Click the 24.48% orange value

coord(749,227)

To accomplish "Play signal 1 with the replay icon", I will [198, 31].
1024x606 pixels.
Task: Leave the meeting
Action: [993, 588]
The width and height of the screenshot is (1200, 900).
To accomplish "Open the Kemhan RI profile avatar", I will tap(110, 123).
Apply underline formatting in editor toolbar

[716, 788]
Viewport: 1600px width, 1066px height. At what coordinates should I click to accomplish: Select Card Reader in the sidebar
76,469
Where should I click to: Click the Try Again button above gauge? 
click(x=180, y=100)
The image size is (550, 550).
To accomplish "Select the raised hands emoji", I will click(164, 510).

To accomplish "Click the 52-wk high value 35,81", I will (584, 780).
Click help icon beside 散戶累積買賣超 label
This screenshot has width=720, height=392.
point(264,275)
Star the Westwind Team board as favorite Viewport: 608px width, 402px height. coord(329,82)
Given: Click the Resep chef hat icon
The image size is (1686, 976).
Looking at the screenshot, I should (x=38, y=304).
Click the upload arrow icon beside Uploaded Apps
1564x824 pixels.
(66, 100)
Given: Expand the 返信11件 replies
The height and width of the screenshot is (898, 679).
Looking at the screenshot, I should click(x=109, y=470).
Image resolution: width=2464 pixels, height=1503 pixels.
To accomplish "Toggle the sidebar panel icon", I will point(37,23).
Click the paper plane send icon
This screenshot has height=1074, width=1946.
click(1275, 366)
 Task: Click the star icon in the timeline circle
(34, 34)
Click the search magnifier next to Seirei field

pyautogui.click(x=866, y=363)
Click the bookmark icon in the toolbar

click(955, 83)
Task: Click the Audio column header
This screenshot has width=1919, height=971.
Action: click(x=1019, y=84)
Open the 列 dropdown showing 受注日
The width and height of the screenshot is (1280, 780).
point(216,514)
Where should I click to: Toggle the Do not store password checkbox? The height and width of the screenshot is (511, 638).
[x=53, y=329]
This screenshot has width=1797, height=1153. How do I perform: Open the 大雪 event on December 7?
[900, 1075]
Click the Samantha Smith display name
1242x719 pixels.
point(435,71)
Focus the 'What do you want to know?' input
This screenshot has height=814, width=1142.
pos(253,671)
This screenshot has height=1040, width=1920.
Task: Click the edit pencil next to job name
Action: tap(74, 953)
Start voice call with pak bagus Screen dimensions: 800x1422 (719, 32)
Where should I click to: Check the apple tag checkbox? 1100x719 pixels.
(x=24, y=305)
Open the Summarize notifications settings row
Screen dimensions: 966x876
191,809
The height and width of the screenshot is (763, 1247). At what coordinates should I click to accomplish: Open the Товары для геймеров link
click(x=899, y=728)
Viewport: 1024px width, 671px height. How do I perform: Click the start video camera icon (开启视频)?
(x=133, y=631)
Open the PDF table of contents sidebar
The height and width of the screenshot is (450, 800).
__________________________________________________
Your objective: In the listing, how many lines carry the string "Given"? Answer with a number only.

Output of the task: 2